The report, released on March 31 as the first annual Global Environment Outlook Year Book 2003, highlights the fertilization of the planet as a spreading threat due to a rapidly growing and industrializing human population, says Nick Nuttall, a spokesperson for UNEP. “Oxygen-starved coastal waters will worsen as developing countries expand the use of industrial fertilizers and increasing human numbers put cities on a massive growth curve, generating more sewage and exhaust gases,” he warns.
The nutrient overload, which has nearly tripled the amount of nitrogen delivered to vulnerable coastal seabeds through natural processes, generates low oxygen zones that range in sizes up to 70,000 km2, the report says.

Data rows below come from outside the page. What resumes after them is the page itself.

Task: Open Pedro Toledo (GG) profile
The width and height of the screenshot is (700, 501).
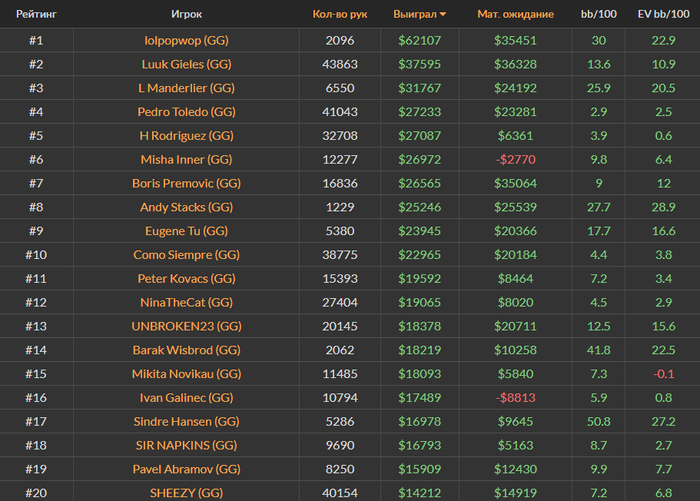Action: (186, 112)
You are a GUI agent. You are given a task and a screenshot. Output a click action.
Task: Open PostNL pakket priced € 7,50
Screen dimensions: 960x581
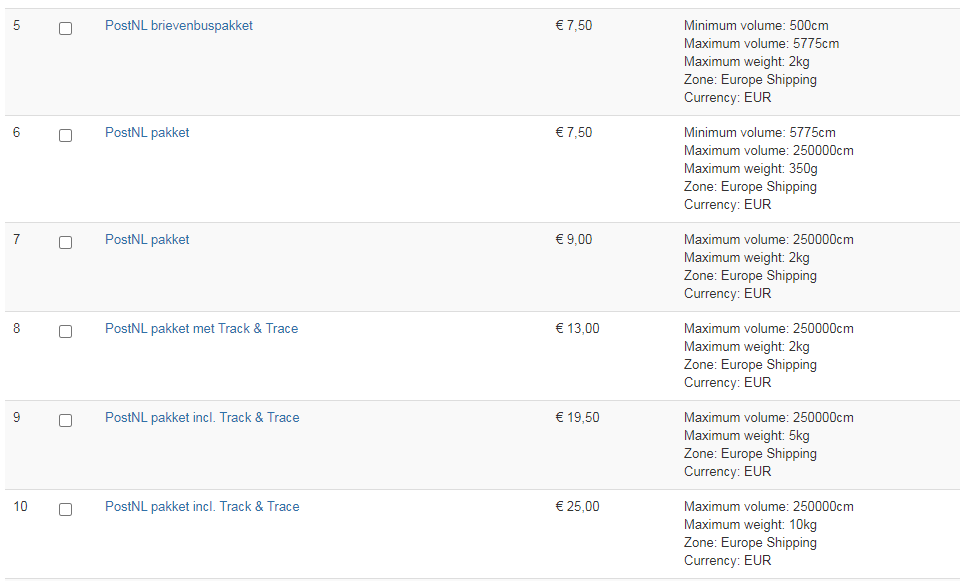pyautogui.click(x=147, y=133)
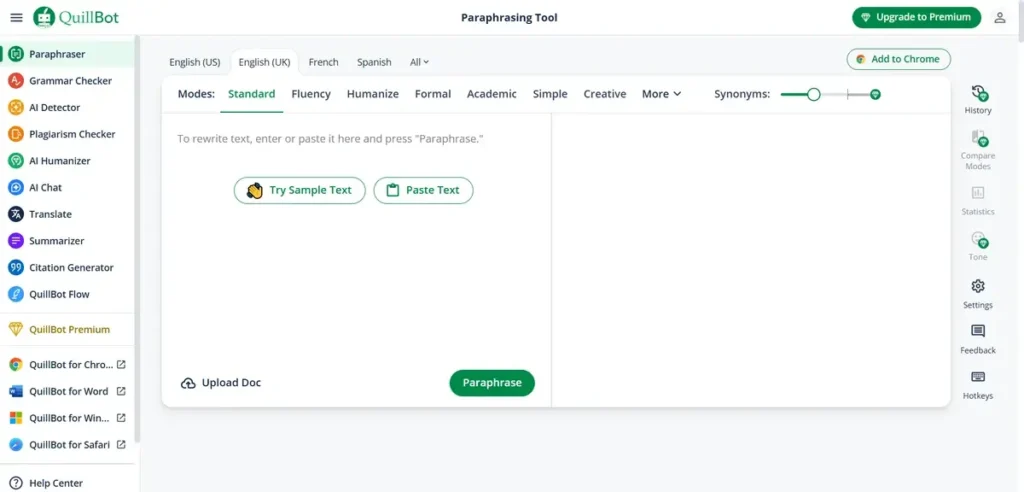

Fisheries are destroyed when oxygen concentrations drop below 2 milliliters of oxygen per liter because adult fish suffocate and their spawning habitat is ruined, says Bob Diaz, a marine biologist at the College of William and Mary and a coauthor of the report. “In the 20th century, loss of fish stocks from over-fishing was the biggest marine issue, but in the 21st century the key factor affecting fish stocks will be oxygen depletion,” he says.

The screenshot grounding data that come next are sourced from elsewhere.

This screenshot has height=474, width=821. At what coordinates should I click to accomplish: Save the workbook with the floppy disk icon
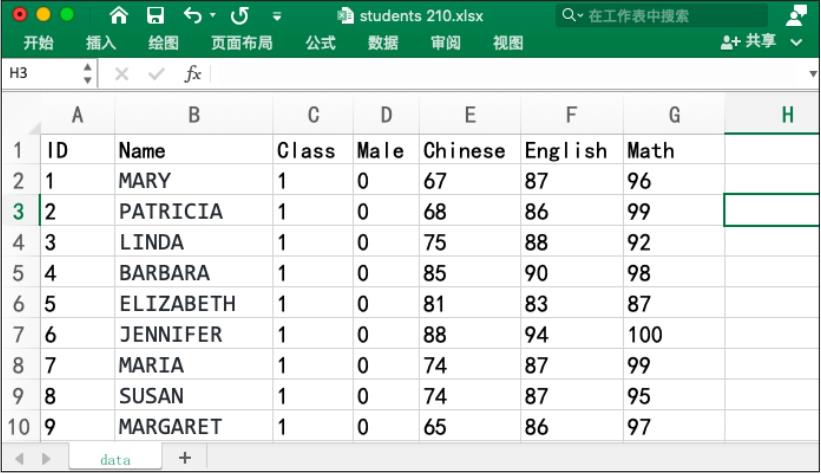pyautogui.click(x=155, y=16)
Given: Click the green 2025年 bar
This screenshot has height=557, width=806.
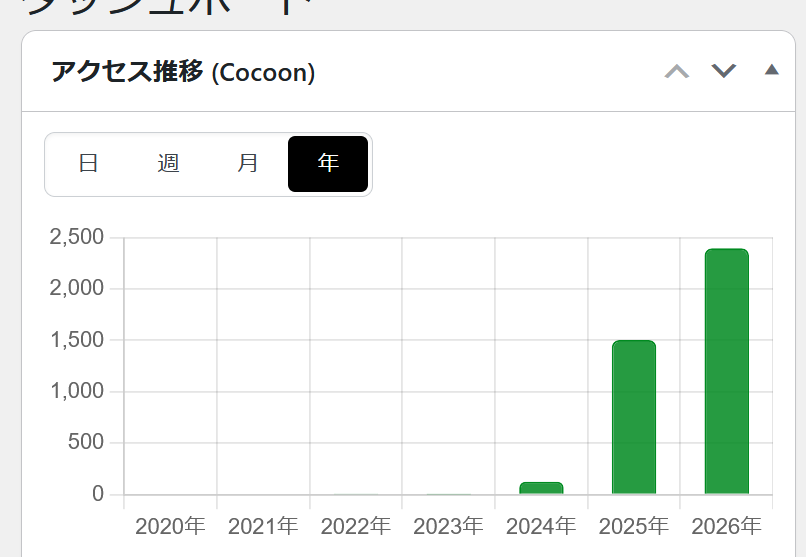Looking at the screenshot, I should (634, 417).
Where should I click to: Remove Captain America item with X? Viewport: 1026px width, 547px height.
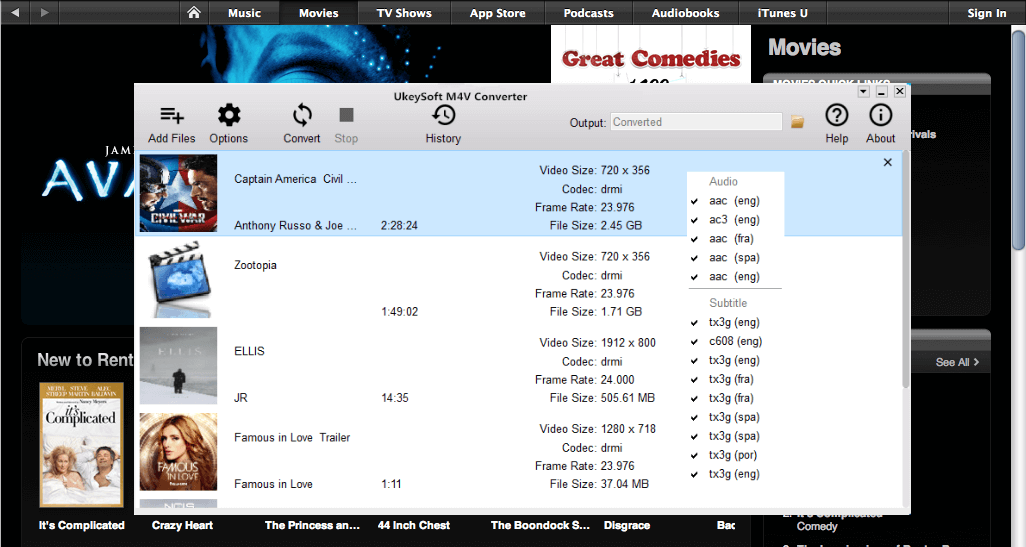(x=888, y=163)
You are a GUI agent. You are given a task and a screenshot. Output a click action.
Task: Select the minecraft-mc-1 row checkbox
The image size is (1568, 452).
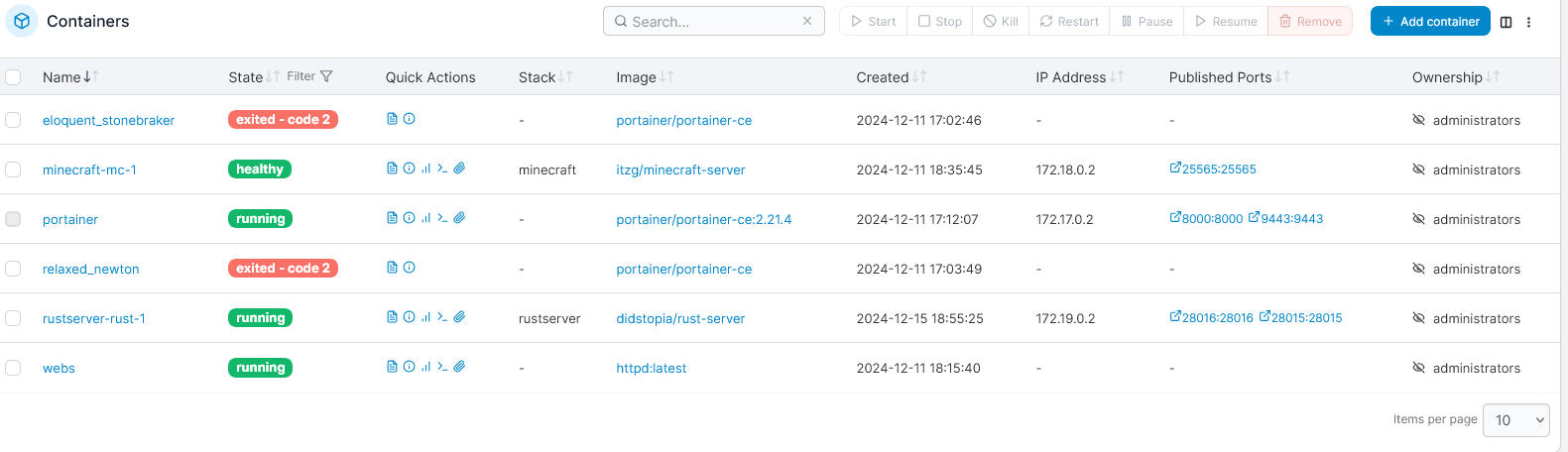click(13, 170)
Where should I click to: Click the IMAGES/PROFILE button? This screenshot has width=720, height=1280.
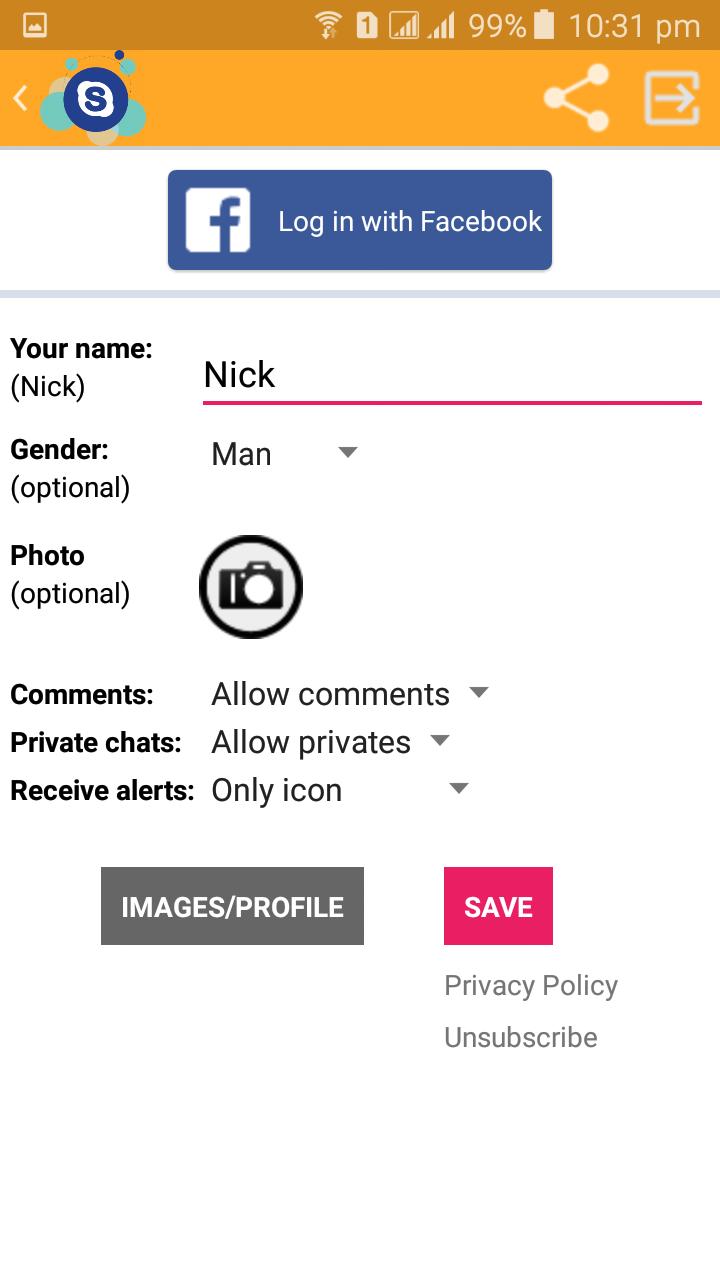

Since the 1960s, the number of oxygen-depleted ecosystems worldwide has doubled every 10 years to a total of 146, the report says. Climate change could compound the problem in areas where increased rainfall flushes more nutrients into coastal waters and strengthens the stratification of the water column, which cuts off fresh oxygen inputs to bottom waters. For example, the report predicts that a doubling of carbon dioxide levels would boost Mississippi River discharge into the Gulf of Mexico by 20%, leading to a 50% increase in algal production, a 30–60% decrease in oxygen, and expansion of the Gulf’s dead zone.
Precision agriculture, matching fertilizer applications to plant needs, and removing nitrogen from exhaust gases of power plants and cars are part of the solution, Nuttall says. Sustainable sanitation, composting toilets, and biological sewage treatment systems are a must, especially in light of the UN’s goal to halve the number of people without hygienic sanitation by 2015, he adds.
Nutrient loads have dropped in some watersheds, revealing long lag times prior to recovery, says Don Boesch, oceanographer at the University of Maryland’s Center for Environmental Science. For instance, after the collapse of the Soviet Union, farmers couldn’t afford fertilizers, and nitrogen concentrations at the mouth of the Danube River dropped by half. In 1996, five years after inputs were cut, the dead zone in the Black Sea did not recur for the first time since the 1970s, he says. Boesch predicts that global international treaties will be the next tool to rein in human acceleration of the nitrogen cycle.
Once again, corporate farming is destroying the world; it is not a sustainable form of agriculture.